Amer Al Sabaileh
The Astana negotiations seem to have set Syria on the way to solving its crisis. Multiple factors have been working towards this resolution, including a shift in Turkey’s position, the Russo-Turkish alliance and, more recently, the crisis in the Gulf and the rising Qatari-Saudi hostilities. Since the Qataris positioned themselves against Saudi Arabia, armed groups in Syria lost financial and logistical support; at the same time, due to the Qatari-Iranian rapprochement, the Syrian regime and its allies got stronger as Iran, Russia and Hizbollah have been draining the resistance in many areas across Syria.
Jordan, a major neighbour of Syria, also began to reposition as a result of these shifts. Stability in the south of Syria is a primary objective for Jordan, due to the influence it has on its own stability and national security.
In addition to security, from an economic and political perspective, the stabilisation and reopening of the border with Syria is a critical step towards normalising and rebuilding the Syrian state.
In parallel and of equal strategic importance for Jordan are efforts to reengage with Iraq and reopen the border with this Arab country. Broader regional developments created new challenges on this front.Stability and security remain fragile in Iraq, as does Jordan’s ability to build strong political ties. Moreover, the potential for renewed Iraq-Saudi Arabia relations and the possibility of new border openings between them will be distracting, and a higher priority for Iraq.
Given that regime change is no longer the priority in Syria and all key stakeholders have changed their narrative, the resolution of the Syrian problem and outlining a pathway to bring Syria back into the Arab League should become a priority.

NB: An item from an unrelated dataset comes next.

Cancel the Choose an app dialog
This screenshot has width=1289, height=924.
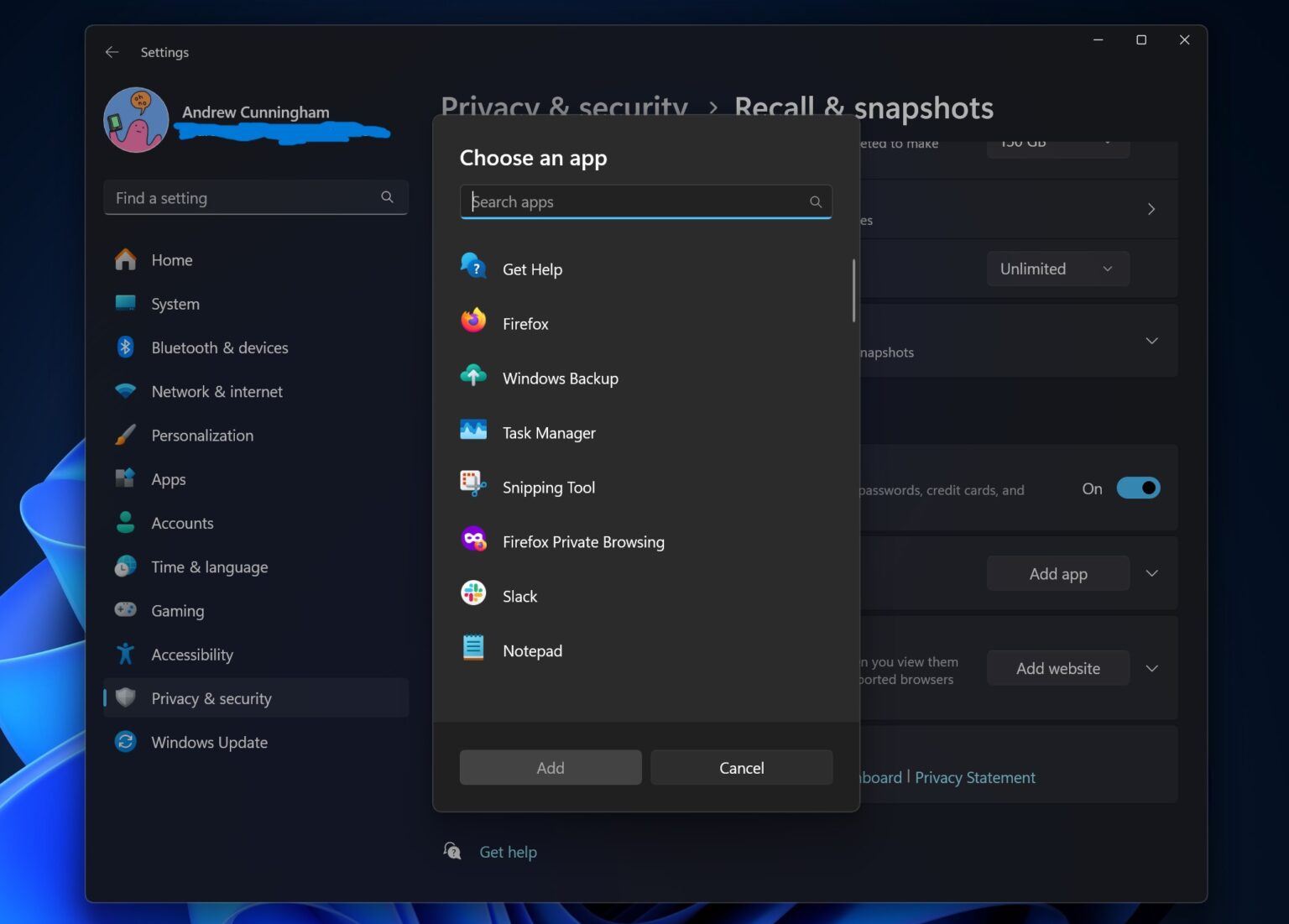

Egypt is in the box seat, given that since the weakening of the Muslim Brotherhood there, Egyptian-Syrian relations have been progressively improving.
Saudi Arabia has led the anti-Syria campaign in the region, but now it has cause to reconsider its position.
It is seeking to disengage from conflict and crises in Yemen and Syria as Qatar is getting the upper hand in Syria and Iran is encouraging the wasting of its resources in Yemen.
While Saudi Arabia has been quick to go to war and was capable of building coalitions against shared enemies, the new leadership could very well make the transition from war to peace.
Saudi Arabia has many great challenges to face in the coming years, and needs development and economic growth to face them, but while successfully waging war may have made the crown prince, stability and growth could be the path to becoming king. We may see a regional shift towards peace, social development and economic growth, things the Arab world greatly needs.